* Task requirements
Up to and including the line with "Task: Open the", copy the records below exactly from their first line.

⟨

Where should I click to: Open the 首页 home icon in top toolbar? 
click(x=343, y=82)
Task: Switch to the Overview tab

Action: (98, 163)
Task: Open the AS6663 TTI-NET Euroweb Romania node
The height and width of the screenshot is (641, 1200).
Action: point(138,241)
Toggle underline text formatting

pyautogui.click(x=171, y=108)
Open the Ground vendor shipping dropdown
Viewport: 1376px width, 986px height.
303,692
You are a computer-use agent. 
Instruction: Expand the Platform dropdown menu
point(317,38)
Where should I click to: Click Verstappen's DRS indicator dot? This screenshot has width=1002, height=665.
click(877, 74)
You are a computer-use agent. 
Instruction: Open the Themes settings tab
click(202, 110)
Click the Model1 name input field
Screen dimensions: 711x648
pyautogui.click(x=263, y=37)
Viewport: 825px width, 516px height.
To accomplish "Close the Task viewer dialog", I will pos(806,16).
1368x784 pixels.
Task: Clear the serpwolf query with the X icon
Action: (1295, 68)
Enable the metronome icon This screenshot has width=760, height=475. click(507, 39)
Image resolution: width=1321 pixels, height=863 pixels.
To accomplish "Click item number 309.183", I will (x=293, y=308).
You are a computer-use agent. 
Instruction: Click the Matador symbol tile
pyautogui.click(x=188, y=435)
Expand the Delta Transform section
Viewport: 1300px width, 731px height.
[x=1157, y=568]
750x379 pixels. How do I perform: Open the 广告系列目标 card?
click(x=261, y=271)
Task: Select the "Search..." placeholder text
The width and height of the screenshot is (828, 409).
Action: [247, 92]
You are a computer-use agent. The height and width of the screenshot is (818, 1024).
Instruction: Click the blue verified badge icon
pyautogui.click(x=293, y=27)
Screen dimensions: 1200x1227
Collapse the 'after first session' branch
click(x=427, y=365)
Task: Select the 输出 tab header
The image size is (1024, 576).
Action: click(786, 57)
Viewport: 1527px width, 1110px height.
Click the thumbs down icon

⟩

* Your response
Where should I click to: Open the 首页 home icon in top toolbar? 
click(x=343, y=82)
Task: Switch to the Overview tab

Action: (98, 163)
Task: Open the AS6663 TTI-NET Euroweb Romania node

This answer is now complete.